**EXERCISE BRIEF**
Extract the lines starting at the first line of the records and ending at the line containing "log-text: 2.95 anchors/target, 0.933 Best Possible… is", both included, and reproduce them verbatim without the pictures.

(Items listed in a dataset)

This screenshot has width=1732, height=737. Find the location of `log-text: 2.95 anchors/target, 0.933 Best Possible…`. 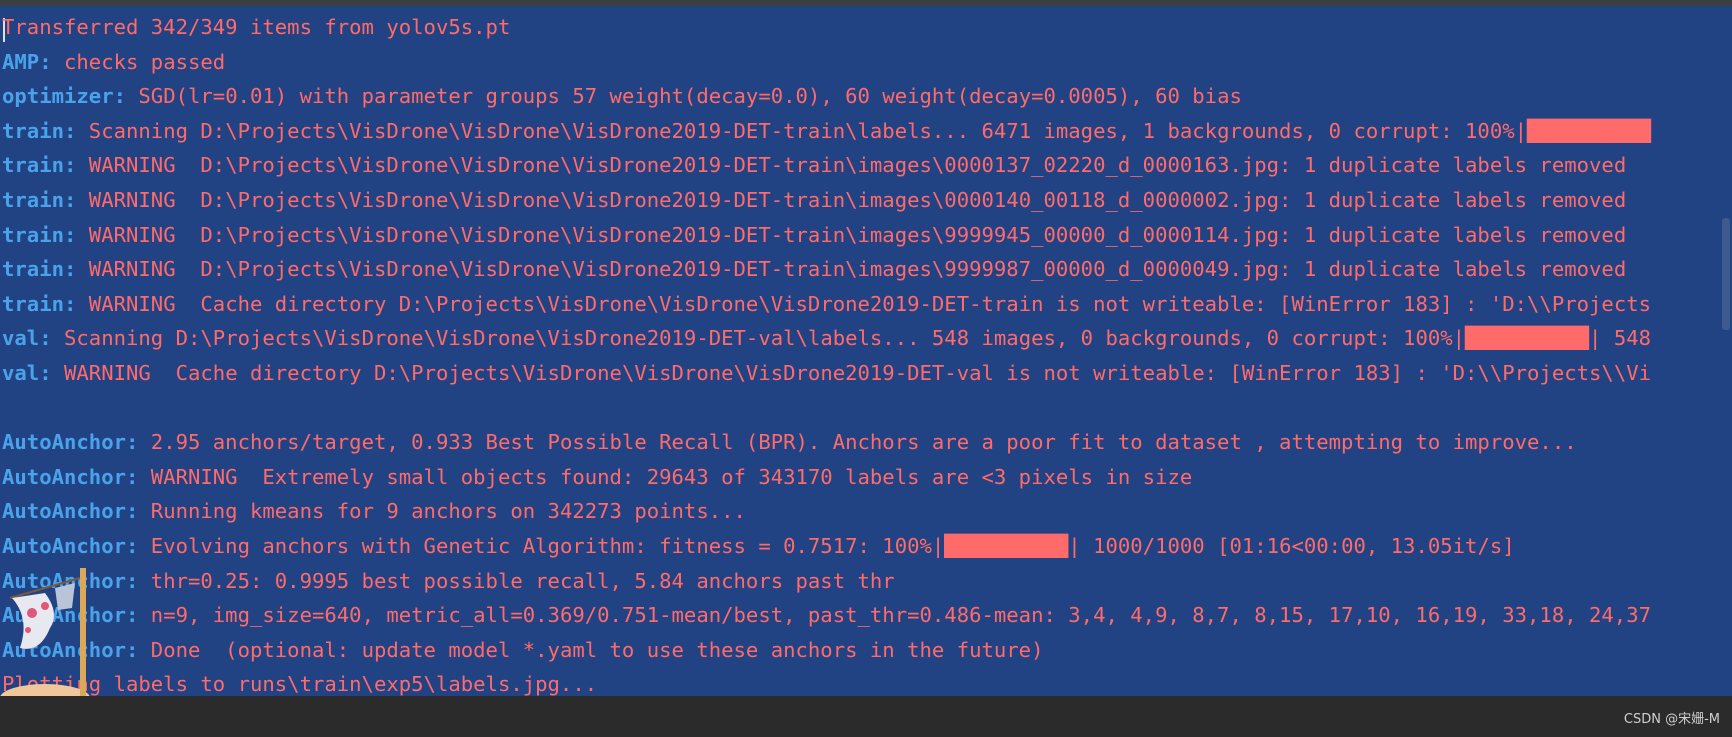

log-text: 2.95 anchors/target, 0.933 Best Possible… is located at coordinates (858, 442).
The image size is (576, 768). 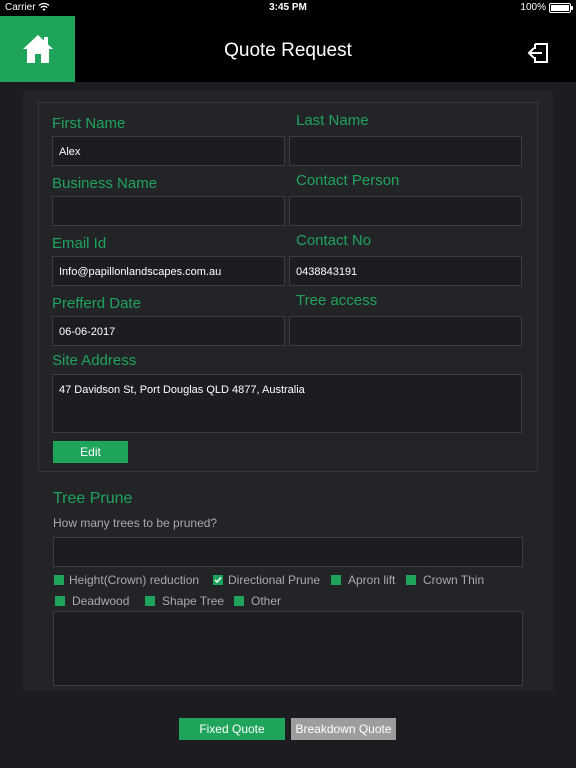 I want to click on option-directional-prune: Directional Prune, so click(x=266, y=580).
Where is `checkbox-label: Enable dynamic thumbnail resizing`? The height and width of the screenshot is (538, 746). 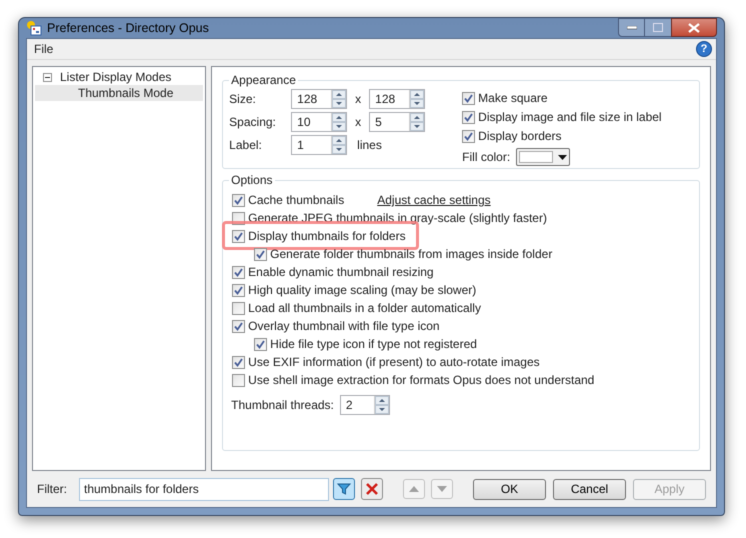 checkbox-label: Enable dynamic thumbnail resizing is located at coordinates (341, 272).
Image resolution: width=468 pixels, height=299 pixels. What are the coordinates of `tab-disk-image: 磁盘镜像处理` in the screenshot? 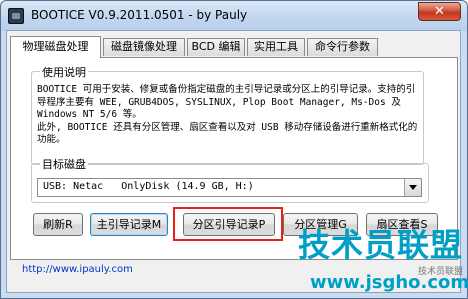 It's located at (144, 47).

**TASK RESULT**
This screenshot has width=1732, height=737. Find the location of `log-text: 2.95 anchors/target, 0.933 Best Possible…`. 

log-text: 2.95 anchors/target, 0.933 Best Possible… is located at coordinates (858, 442).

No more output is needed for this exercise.